Psychological anxiety has been identified as a factor in early job resignation of newly graduated nurses. Despite support for skill acquisition and workplace adaptation, the lack of which is known source of psychological anxiety, the issue of early job resignation has not been resolved. The influence of personality traits relating to how people react to events is suspected to be a potential factor in job resignation. Based on personality traits, it may be possible to develop advanced measures to prevent job resignation by interfering with the chain of events leading to intention to resign. The present study clarifies a relation of personality traits, nursing skill competence, and psychological anxiety to intention to resign.

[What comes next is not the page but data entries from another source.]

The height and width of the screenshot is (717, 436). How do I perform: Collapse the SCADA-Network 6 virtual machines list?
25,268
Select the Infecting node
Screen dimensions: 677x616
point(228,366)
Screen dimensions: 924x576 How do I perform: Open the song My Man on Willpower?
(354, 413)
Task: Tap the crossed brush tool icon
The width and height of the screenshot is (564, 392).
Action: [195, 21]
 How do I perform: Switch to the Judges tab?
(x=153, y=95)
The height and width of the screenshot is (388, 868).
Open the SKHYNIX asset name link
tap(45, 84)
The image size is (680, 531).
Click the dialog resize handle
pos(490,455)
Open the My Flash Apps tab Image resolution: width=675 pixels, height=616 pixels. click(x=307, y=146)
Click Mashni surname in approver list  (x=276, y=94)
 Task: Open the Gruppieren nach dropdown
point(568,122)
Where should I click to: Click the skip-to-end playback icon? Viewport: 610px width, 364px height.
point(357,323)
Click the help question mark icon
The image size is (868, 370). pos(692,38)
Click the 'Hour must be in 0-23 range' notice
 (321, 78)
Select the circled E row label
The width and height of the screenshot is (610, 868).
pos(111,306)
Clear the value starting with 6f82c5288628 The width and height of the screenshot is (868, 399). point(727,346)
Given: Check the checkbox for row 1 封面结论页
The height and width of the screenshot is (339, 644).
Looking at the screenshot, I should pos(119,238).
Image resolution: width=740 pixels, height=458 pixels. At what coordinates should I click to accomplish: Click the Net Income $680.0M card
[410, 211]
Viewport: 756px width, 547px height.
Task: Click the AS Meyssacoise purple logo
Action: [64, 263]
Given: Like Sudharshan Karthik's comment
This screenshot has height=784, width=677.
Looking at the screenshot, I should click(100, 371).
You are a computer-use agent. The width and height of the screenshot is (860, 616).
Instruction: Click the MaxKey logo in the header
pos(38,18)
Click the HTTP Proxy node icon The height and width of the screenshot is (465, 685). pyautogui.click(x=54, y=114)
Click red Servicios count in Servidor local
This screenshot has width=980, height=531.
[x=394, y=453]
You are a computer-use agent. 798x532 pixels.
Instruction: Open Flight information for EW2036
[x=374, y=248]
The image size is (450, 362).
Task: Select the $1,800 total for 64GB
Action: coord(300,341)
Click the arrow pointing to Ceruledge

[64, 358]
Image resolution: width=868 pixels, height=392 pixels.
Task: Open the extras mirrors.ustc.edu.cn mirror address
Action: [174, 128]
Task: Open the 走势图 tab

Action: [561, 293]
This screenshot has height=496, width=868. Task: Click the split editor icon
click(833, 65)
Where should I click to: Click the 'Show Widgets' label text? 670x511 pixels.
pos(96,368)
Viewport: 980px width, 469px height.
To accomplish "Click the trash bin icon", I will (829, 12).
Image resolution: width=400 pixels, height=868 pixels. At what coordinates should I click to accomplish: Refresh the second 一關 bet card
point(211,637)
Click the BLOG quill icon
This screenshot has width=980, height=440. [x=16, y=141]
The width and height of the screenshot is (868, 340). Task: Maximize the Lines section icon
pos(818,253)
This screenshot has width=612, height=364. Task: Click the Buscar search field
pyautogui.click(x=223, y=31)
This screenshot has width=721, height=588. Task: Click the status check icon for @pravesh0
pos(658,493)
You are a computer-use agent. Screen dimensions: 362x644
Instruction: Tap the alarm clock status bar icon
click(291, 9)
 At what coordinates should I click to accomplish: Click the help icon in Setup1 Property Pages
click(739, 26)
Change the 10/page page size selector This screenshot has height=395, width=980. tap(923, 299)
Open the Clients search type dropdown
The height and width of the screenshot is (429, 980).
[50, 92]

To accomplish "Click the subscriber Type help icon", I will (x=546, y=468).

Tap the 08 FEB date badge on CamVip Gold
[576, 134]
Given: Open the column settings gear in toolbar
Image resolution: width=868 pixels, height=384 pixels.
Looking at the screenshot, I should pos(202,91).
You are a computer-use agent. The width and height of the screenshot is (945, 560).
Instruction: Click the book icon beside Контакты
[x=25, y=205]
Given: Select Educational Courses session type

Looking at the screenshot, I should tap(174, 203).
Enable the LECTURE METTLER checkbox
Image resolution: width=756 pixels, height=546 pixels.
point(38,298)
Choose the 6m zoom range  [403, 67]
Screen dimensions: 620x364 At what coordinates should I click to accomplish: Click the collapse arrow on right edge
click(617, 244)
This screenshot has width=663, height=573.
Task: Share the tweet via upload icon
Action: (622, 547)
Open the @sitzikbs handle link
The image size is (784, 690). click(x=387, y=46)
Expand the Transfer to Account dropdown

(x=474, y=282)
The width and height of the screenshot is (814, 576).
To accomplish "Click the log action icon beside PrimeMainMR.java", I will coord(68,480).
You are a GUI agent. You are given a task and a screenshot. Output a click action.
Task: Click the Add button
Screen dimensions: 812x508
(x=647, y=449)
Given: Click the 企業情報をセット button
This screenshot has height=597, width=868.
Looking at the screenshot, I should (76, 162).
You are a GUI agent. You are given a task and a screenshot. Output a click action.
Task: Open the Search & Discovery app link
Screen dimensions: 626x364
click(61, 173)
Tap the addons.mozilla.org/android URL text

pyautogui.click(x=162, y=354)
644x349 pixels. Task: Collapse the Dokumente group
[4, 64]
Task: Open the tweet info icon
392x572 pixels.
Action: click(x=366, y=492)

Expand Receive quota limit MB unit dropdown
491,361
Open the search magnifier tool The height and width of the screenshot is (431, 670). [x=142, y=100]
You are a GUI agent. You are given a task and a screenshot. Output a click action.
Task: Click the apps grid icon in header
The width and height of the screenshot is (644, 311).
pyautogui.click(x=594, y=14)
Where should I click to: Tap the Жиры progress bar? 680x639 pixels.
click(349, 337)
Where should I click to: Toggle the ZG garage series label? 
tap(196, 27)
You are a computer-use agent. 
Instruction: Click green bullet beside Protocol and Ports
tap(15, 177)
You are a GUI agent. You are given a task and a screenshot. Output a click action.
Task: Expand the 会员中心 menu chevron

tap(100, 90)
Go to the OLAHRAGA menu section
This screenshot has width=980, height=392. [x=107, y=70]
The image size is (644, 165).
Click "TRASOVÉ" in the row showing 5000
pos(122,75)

A total of 199 newly graduated nurses were surveyed 6 months after obtaining employment. Questionnaires elicited the following: their intention to resign, the self-rated nursing skill competence, state and trait anxiety (i.e., the degree of anxiety experienced at present, and the stability of anxious state, which were assessed by State-Trait Anxiety Inventory [STAI]), and personality profile using Tokyo University Egogram-II [TEG-II]. The TEG-II identifies the following personality traits: Critical Parent (CP), Nurturing Parent (NP), Rational Adult (A), Free Child (FC), and Adapted Child (AC). Subjects were classified as AC-dominant or non-AC-dominant based on the TEG-II results. The relationships between the above variables were assessed by regression analysis. Prior to data collection, ethical approval was obtained from the participating hospital.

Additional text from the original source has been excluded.